§ **WHAT TO WORK ON**:
Return the lines from the line containing "681x414 pixels. How" through the last line of the material below, exactly as they appear and with no others.

= = = = = = =

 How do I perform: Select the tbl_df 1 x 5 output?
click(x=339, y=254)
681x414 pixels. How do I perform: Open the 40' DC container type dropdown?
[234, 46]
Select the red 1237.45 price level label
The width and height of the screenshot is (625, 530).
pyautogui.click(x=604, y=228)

= = = = = = =

§ **OUTPUT OF THE EXERCISE**:
681x414 pixels. How do I perform: Open the 40' DC container type dropdown?
[234, 46]
Select the red 1237.45 price level label
The width and height of the screenshot is (625, 530).
pyautogui.click(x=604, y=228)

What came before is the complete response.